We’re still committed to providing Rocket League with frequent updates that have new features, new content, and new ways to play the game for as long as you’ll have us,” the studio said. “In the long-term, we expect to bring Rocket League to the Epic Games store and to leverage our new relationship to grow the game in ways we couldn’t do on our own before. We believe that bringing Rocket League to new audiences with more support is a win for everybody.”

Rocket League is another lovely feather in Epic's already plush cap
Rocket League is another lovely feather in Epic’s already plush cap

While Rocket League will make its way to the Epic Game store later this year, Epic did stress that “it will continue to be available for purchase on Steam; thereafter it will continue to be supported on Steam for all existing purchasers.” What that support entails is a bit hazy. When reached for comment by GameDaily, Epic spokespeople remarked that the Steam version should still receive updates, but it was not clear if that also means DLC. “We will make sure players have a good experience,” assured the Epic representative.

As for Epic, not only does adding Rocket League augment its esports arsenal, but the larger strategy may be indicative of the company’s play to build up a strong offering across the Epic Games Store, to the point where it may be able to launch a subscription in the near future, suggested SuperData’s Joost van Dreunen. 

The Psyonix purchase suggests that, in addition to building up an inventory of exclusive titles to draw consumers and obviously build out the presence of EGS, Epic is looking to assemble a more-or-less cohesive title offering. Beyond the pure tactics of acquiring content, Epic is evidently formulating a brand identity by putting together titles that share a mainstream appeal and can cross-promote,” van Dreunen told GameDaily over email.

“Overall it is a convincing strategic move but, in honesty, it must also push out original, new titles. Remember that the Steam empire wasn’t built around one massively successful in-house title but three. Finally, I expect Epic to announce a subscription-type offering this year centered on Fortnite, Rocket League and similar titles.”

A subscription offering wouldn’t be hugely surprising once Epic has enough content to justify it. It’s clear from the push around services like Xbox Game Pass or EA’s Origin Access that the major players in the games business strongly believe in a subscription-based future, and it likely will be one that’s based in the cloud. 

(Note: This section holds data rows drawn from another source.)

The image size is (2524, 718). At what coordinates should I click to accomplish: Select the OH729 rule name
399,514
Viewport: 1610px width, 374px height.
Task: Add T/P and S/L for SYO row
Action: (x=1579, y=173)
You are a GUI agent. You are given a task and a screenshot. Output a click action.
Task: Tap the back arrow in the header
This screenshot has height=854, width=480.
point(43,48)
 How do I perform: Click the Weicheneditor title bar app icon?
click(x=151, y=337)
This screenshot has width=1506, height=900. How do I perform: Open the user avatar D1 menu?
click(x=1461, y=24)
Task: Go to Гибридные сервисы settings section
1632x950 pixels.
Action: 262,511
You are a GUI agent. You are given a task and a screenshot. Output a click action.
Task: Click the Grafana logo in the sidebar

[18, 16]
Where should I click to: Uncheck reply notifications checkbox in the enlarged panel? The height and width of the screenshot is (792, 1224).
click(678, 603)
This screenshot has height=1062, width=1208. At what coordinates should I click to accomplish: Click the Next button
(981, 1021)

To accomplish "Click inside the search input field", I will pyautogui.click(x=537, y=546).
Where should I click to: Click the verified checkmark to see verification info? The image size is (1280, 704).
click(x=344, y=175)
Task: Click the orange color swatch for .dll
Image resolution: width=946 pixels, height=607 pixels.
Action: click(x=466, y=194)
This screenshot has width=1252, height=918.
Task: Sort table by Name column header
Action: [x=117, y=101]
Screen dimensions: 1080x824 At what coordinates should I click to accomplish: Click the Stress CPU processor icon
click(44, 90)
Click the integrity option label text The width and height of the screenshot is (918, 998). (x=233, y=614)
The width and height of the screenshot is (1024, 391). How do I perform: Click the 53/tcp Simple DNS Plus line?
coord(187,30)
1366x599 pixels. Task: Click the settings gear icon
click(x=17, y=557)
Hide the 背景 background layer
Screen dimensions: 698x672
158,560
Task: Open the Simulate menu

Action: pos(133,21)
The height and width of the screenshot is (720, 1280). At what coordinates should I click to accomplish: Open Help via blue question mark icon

Before Epic can lure in potential subscribers, however, the company will need to do a better job on building up awareness and customer satisfaction, DFC Intelligence analyst David Cole explained to GameDaily. 

“Epic just got a nice windfall via Fortnite and clearly they are looking to become a leader in PC games,” he commented. “I think the Psyonix purchase will be a great addition. Driving people to the Epic Game Store is key. That means more products with a large number of users. In our recent consumer survey of gamers, brand awareness for Epic was still really low and satisfaction (of course also usage) with Steam was extremely high.

“Thus, they need a reason for people to try out EGS. That is probably more exclusive games that bring people in. Hopefully they have a good experience and come back for more. There have been some complaints about the EGS but hopefully those can be fixed. In our surveying, there has not yet been major damage… Of course, competing with Steam is hard but I think we are slowly starting to see some needed competition in the PC game space that should only grow the overall segment.”

The Epic Game Store has not been without controversy, as some have decried the various exclusivity deals as unfair. The structure of the store and its business deals will no doubt continue to evolve over time, but as Cole mentioned, competition is ultimately good for the players and the PC ecosystem at large. Between its Unreal toolset, push for cross-platform play, advocacy for open platforms and greater developer revenue share, Epic has become one of the most influential and impactful compaines in gaming. Now it’s postioned very well to capitalize on a global games market that could be worth more than $180 billion (according to Newzoo) in just a couple years.